↓

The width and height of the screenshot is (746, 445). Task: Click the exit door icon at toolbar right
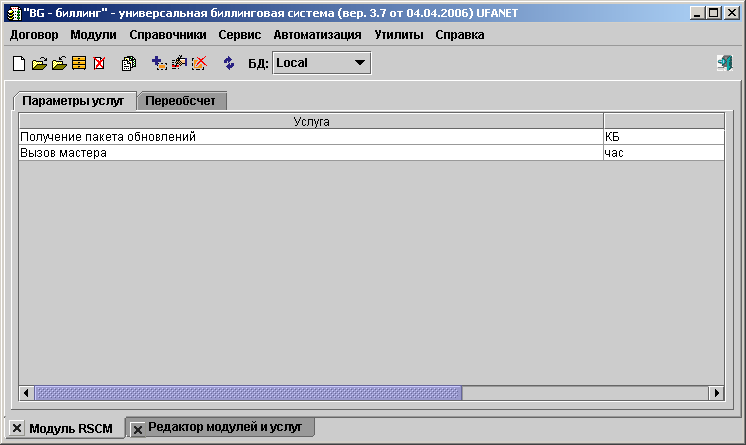pyautogui.click(x=725, y=63)

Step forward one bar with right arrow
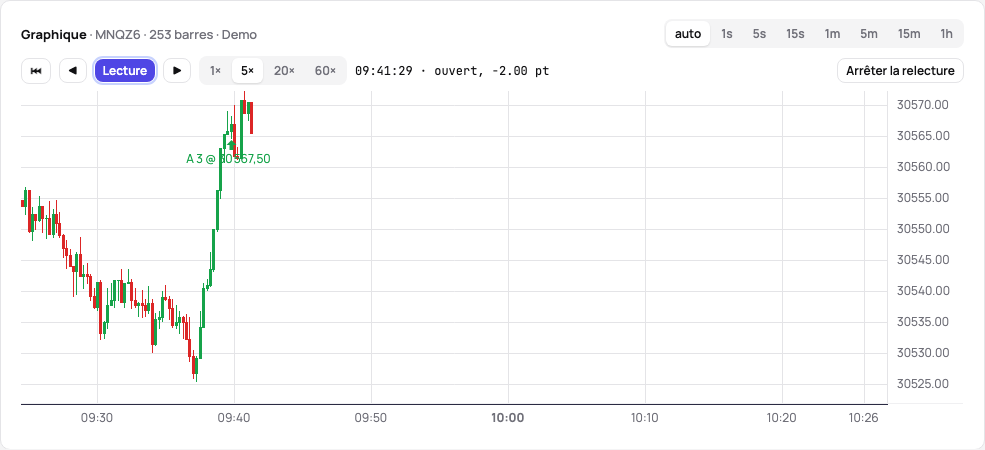click(x=177, y=71)
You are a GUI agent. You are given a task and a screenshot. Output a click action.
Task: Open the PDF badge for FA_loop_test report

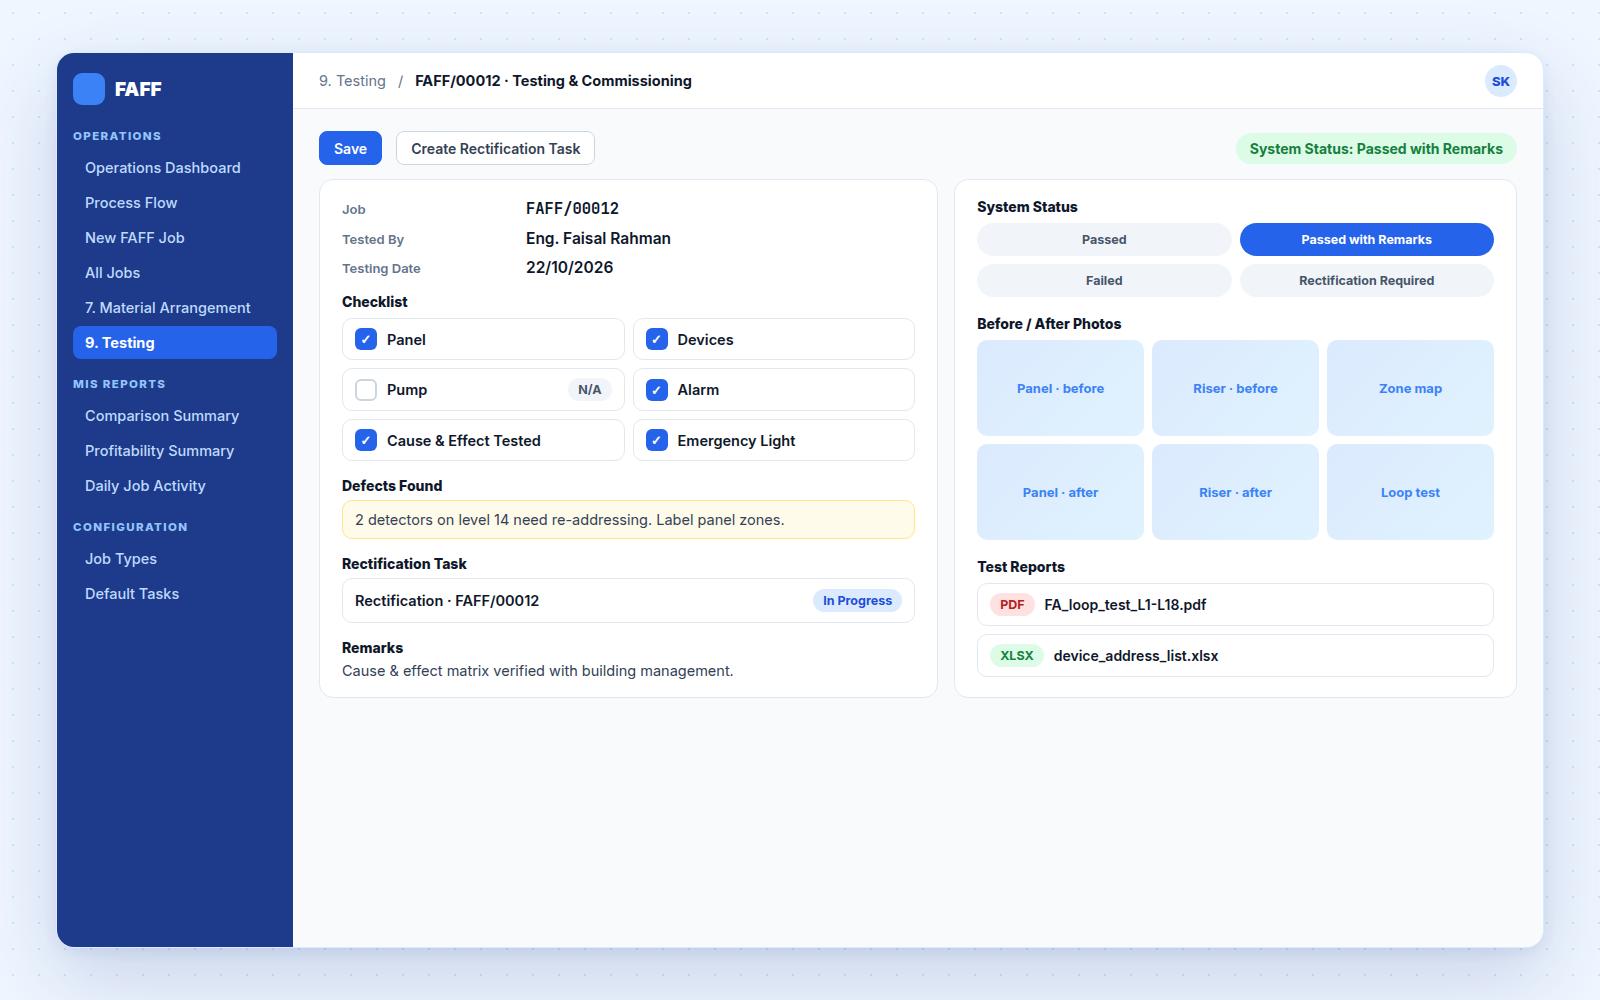click(x=1011, y=605)
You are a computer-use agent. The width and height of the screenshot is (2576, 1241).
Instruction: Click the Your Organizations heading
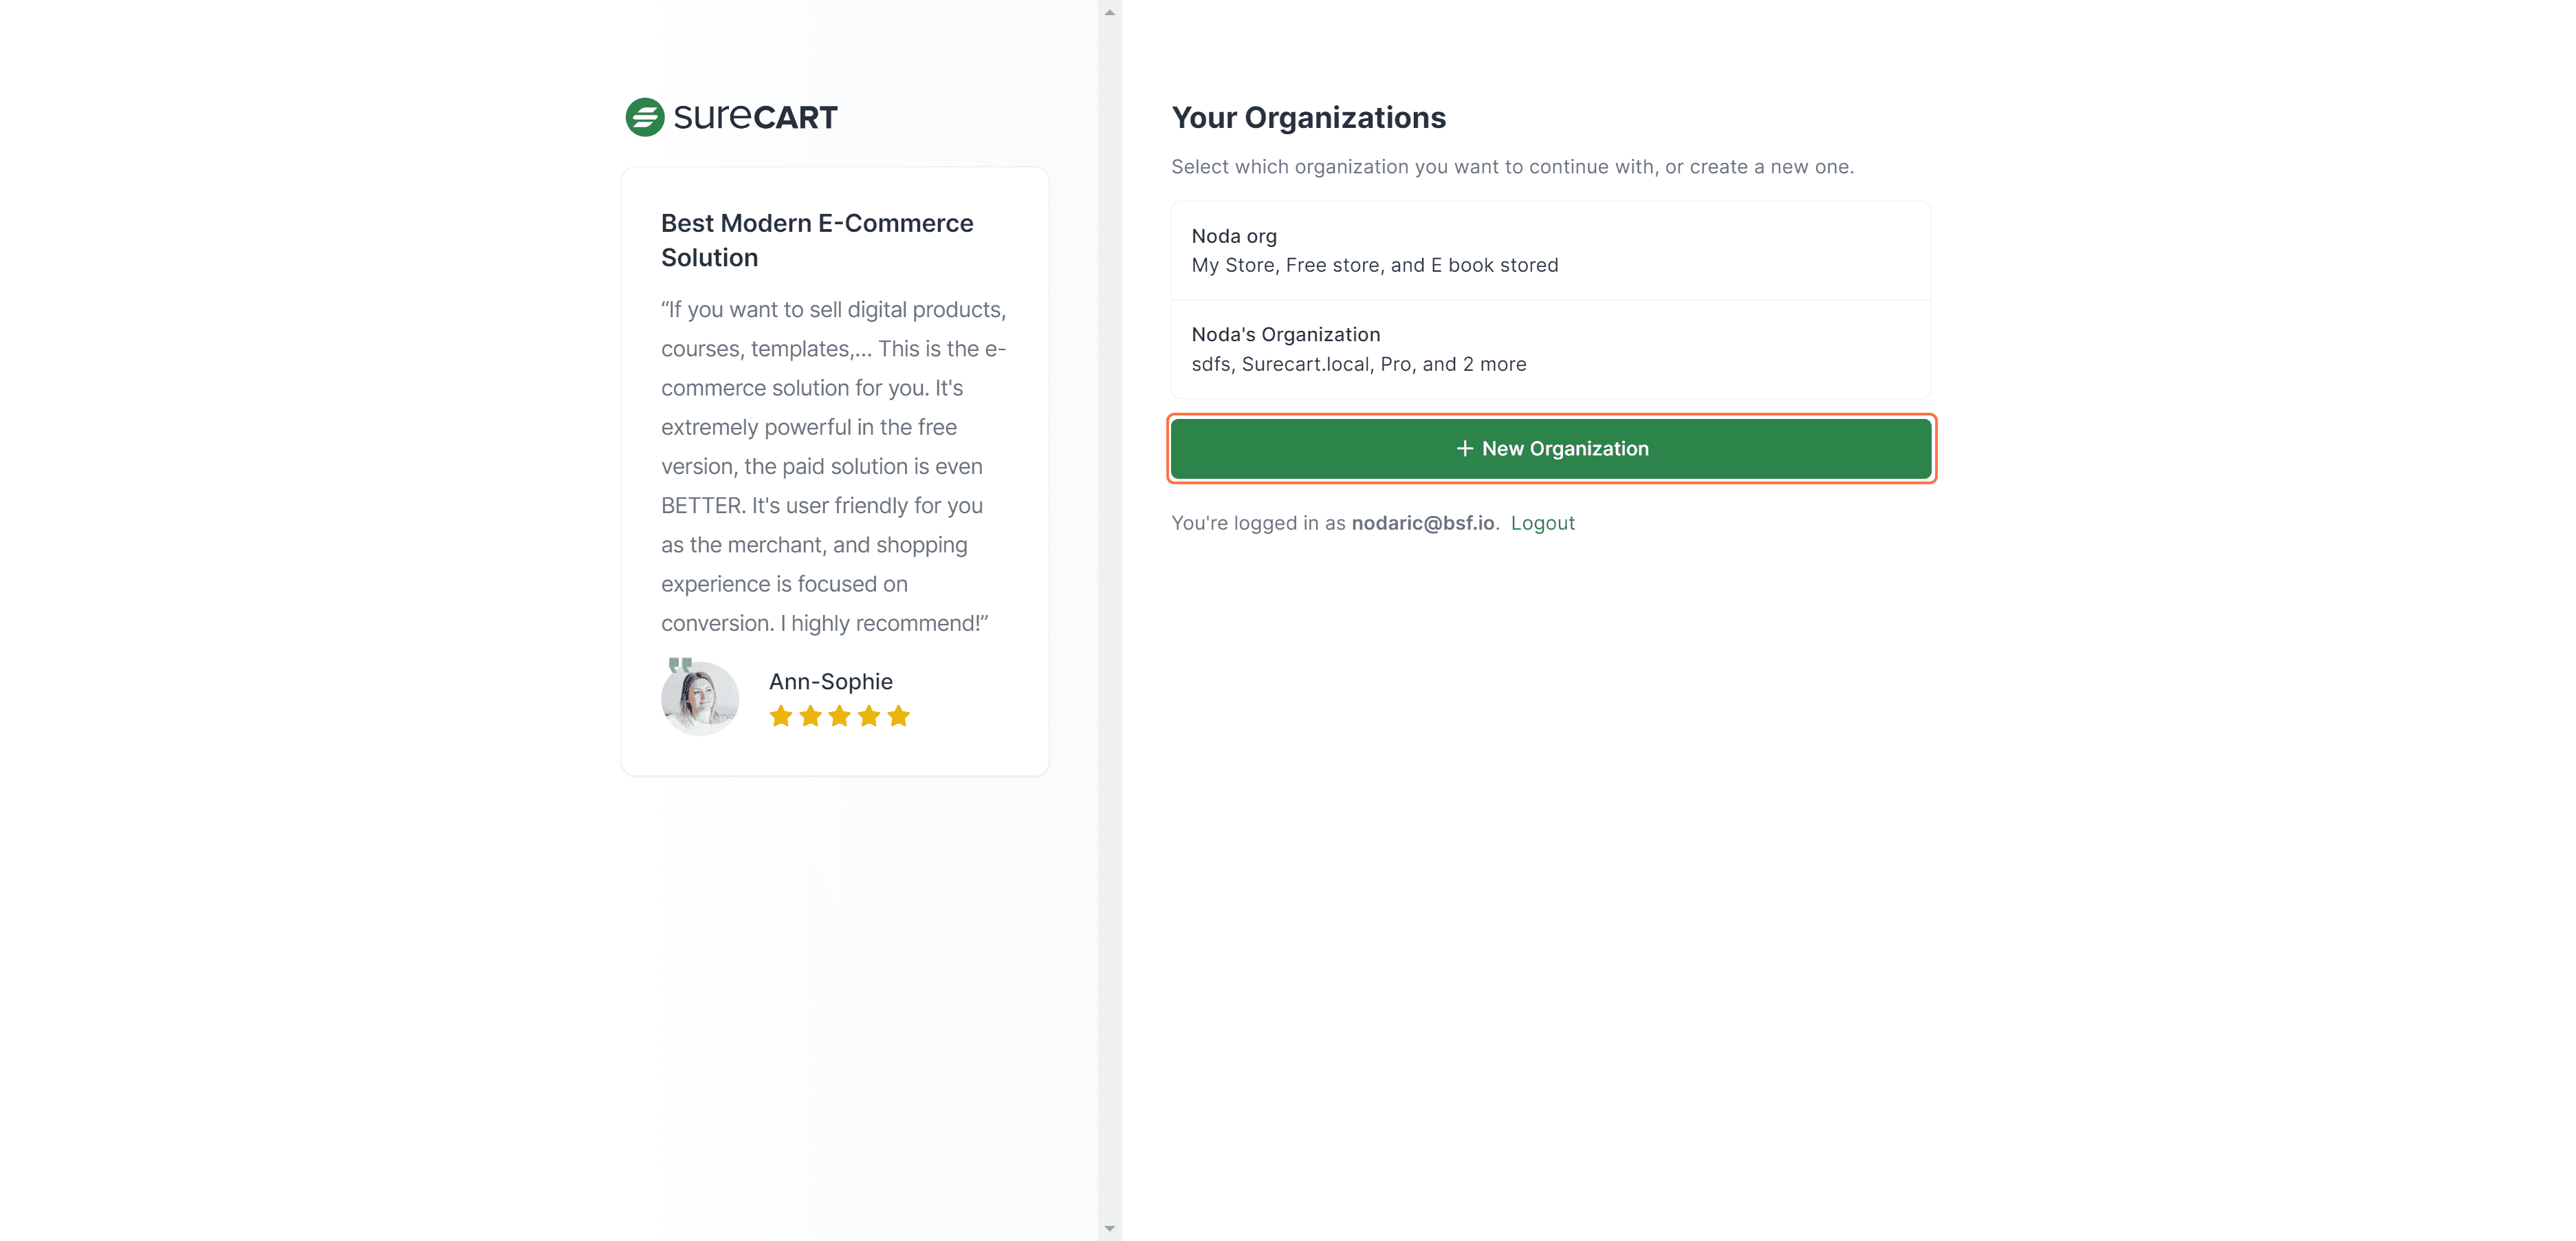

↑

Working from the records above, reproduce exactly the lines from the one with "Step forward one bar with right arrow" through the last line, without the pictures.

● **WRITTEN SOLUTION**
Step forward one bar with right arrow
click(x=177, y=71)
You are a GUI agent. You are given a task and a screenshot. Output a click action.
Task: Open the PDF badge for FA_loop_test report

click(x=1011, y=605)
You are a computer-use agent. The width and height of the screenshot is (2576, 1241).
Instruction: Click the Your Organizations heading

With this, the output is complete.